As it’s been framed by Prime Minister Justin Trudeau’s Liberal government, one of the primary motivations for legalizing recreational marijuana across the country has been to pull cannabis consumers away from a black market in pot currently estimated to be worth $5.7 billion a year by opening legal weed stores from coast to coast.
But will the plan actually work? With the rec cannabis date of October 17 still a couple of months away, it’s too early to tell, but there are more than a few skeptics out there, many of whom point out that government-sanctioned pot is expected to sell at a higher price than what consumers are currently paying on the black (and grey) markets.
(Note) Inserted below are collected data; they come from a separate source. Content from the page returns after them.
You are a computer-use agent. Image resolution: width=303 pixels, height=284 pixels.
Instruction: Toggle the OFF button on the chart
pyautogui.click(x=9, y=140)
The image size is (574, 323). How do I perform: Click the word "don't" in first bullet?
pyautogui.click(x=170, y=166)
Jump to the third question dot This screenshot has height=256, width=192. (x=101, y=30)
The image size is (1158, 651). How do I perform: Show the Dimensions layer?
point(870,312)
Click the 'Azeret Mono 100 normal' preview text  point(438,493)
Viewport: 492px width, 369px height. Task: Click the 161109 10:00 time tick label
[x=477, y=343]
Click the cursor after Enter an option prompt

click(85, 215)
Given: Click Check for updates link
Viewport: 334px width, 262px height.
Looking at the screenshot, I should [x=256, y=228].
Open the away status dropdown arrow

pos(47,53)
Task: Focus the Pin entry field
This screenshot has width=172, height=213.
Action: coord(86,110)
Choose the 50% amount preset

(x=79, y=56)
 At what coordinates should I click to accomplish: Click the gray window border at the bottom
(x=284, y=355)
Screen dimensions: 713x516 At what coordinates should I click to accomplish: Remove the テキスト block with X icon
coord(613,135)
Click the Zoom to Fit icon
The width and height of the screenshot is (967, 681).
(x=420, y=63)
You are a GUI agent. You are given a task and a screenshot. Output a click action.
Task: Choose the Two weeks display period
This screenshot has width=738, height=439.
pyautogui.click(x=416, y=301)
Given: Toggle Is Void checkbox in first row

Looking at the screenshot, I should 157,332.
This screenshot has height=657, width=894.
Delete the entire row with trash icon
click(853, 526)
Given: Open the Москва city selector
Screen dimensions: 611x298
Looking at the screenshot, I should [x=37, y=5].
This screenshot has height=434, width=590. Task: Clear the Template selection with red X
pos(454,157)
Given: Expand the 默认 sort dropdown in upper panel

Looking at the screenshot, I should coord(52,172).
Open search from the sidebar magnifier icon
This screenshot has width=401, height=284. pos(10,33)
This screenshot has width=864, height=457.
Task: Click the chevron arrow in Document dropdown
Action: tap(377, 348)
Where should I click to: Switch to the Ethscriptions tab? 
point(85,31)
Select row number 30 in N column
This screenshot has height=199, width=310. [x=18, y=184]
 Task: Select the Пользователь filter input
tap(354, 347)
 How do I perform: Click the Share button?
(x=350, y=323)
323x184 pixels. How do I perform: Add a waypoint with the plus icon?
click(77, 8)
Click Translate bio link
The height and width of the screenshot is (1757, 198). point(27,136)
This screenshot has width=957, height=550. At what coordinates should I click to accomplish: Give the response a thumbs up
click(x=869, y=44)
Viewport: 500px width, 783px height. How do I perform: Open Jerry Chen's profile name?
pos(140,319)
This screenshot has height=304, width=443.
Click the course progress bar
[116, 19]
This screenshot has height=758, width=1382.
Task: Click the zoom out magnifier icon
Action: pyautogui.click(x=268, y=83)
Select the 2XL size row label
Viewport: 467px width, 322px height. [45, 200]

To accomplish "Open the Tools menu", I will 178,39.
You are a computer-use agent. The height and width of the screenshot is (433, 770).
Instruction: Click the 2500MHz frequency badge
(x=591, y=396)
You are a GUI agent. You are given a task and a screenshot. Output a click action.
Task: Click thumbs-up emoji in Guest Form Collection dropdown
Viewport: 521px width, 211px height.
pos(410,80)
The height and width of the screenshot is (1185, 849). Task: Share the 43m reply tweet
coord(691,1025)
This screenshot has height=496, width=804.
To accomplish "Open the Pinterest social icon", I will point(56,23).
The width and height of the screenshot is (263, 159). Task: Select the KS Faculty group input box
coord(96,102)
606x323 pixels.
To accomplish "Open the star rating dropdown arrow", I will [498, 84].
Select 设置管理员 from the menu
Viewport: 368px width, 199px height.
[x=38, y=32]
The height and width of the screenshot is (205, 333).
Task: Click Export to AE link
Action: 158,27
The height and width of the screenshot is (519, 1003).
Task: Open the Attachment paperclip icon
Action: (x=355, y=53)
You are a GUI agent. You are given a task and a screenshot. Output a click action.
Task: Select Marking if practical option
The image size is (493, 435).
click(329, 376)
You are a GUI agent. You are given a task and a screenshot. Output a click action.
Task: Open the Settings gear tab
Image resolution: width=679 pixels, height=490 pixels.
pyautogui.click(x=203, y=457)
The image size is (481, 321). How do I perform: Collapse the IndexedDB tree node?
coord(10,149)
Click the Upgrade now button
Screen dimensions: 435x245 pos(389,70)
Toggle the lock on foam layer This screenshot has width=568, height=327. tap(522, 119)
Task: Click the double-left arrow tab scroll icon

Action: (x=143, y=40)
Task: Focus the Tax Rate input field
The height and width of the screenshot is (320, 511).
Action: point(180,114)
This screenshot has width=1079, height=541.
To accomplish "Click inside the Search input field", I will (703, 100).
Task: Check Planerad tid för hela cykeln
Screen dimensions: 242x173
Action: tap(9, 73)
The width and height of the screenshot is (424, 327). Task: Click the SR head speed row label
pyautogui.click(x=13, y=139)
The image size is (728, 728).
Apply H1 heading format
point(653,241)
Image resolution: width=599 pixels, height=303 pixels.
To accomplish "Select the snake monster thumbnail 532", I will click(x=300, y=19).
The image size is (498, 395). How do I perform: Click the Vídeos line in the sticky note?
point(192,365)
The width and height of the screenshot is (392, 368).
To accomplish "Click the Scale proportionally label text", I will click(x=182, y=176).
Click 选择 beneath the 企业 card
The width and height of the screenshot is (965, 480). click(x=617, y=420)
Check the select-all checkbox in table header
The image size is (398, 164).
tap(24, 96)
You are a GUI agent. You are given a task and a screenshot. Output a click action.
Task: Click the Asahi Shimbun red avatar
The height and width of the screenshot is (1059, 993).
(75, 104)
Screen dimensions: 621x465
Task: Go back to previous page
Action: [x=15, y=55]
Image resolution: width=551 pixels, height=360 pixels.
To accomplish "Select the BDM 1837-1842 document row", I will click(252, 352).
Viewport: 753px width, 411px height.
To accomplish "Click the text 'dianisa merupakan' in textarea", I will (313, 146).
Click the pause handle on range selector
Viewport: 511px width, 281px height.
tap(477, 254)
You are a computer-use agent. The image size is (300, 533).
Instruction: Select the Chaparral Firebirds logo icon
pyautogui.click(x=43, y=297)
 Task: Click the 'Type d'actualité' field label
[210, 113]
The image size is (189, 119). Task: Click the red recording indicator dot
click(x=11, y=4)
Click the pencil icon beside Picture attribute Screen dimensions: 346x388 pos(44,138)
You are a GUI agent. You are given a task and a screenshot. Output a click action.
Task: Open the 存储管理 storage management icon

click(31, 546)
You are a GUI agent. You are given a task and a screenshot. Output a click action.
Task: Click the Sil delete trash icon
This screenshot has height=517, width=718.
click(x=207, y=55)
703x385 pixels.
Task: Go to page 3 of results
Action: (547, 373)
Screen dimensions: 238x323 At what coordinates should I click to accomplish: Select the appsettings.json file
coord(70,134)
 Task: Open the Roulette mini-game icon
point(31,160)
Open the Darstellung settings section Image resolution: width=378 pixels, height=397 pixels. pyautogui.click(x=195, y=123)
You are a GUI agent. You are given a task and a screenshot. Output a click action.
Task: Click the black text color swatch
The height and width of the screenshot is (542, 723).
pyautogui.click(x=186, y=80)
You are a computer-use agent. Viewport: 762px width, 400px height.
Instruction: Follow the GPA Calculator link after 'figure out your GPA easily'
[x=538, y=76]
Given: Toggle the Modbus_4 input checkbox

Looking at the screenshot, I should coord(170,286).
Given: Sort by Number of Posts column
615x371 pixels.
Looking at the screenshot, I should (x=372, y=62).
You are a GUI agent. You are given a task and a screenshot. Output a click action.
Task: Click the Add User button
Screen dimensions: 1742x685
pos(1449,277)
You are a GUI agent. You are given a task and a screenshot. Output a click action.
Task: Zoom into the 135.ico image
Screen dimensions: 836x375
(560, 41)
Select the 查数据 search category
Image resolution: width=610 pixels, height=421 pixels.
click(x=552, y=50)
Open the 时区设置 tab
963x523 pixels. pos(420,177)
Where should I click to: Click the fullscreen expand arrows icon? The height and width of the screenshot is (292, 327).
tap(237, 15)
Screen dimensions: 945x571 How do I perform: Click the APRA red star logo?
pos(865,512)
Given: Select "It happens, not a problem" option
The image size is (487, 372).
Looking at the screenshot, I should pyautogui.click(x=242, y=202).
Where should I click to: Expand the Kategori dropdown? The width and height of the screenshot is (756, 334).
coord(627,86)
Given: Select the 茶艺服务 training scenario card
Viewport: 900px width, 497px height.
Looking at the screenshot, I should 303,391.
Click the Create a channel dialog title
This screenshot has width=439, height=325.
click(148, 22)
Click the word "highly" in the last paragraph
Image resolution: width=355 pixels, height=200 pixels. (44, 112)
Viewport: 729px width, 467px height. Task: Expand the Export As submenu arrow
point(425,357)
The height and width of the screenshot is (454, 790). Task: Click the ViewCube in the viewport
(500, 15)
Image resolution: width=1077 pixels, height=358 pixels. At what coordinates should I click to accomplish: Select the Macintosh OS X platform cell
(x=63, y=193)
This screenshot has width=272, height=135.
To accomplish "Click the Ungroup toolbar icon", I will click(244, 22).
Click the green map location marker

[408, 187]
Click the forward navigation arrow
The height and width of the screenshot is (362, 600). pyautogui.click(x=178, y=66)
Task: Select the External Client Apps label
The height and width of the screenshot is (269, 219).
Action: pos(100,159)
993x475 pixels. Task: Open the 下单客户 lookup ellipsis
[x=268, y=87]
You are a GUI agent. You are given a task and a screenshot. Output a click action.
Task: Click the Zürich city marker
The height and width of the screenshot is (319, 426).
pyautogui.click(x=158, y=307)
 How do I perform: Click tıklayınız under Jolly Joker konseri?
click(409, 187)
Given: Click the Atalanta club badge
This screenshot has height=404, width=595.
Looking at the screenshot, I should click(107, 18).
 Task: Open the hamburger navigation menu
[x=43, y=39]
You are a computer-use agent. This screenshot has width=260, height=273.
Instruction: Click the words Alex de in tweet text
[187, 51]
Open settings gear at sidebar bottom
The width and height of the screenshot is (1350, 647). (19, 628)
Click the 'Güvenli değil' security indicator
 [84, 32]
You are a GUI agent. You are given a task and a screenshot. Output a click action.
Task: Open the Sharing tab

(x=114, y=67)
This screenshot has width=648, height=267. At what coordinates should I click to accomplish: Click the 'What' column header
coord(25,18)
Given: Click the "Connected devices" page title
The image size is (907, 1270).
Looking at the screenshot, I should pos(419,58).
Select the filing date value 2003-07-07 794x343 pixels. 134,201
Statistics Canada has found that the average price for pot in 2017 was $6.83 per gram, significantly lower than the legal retail price which has been projected at as high as $10 a gram. Last month, a report produced by hedge fund GTV Capital and the Marijuana Policy Group in the United States concluded that the pre-tax price is likely to average $8.33 per gram, on top of which will be added a ten per cent excise tax and sales taxes of five to 15 per cent.
Availability has also been raised as an impediment, as retail outlets won’t be as plentiful as what’s found in the current market, which features both street dealers and the medical/recreational cannabis stores that have been popping up across the country over the last few years.
But aside from those issues, Linton argues that it’s not really the mandate of the retail sellers to be picking away at the black market.
“Not our job,” said Linton, in conversation with BNN Bloomberg this week. “What we can do is a great job of following the rules. The job of the illicit removal is when you look at Bill C-45 which is how we got to this state where we can actually sell it to adults if they choose, [the government] has a number of measures in there that enable the police to do their job more effectively, which means identifying people who are growing and selling illegal quantities and make arrests and take actions.”
At the same time, Linton believes Canada’s pot consumers will, over time, come over to legal weed.
“If you try to sell moonshine today anywhere where the government sells alcohol, you’re now taking the taxes from the government, and one thing I think we can all agree on is that the government takes a fairly dim view of people not paying or taking away their tax revenue,” says Linton. “So, I think the illicit market is going to have some challenges based on the rules and the fact that there is now a tax stream involved, particularly, the province gets to keep about two-thirds or better of all of the resulting taxes that come off the sale of this product.”
While many provinces have by now firmed up their plans for rolling out rec cannabis, Ontario’s pot agenda is now up in the air, as Doug Ford’s administration has recently made moves suggesting a switch from government-run stores to private retail. Linton, for one, is in favour of the idea.
“You’ll have the ability to capture the margin [in privately run stores] that would have otherwise been going to the province at the point of sale,” he says. “And probably when the private sector builds those stores out, we can not only build out more of them more quickly but when I look at our costs per square foot to build these things, private sector may have some advantages there.”
“If the province wanted to roll out 300-400 [stores] and they picked four or five parties to do it, I don’t think we’d have any challenge maintaining our current market share, which is about 30-40 per cent and filling those up,” he said.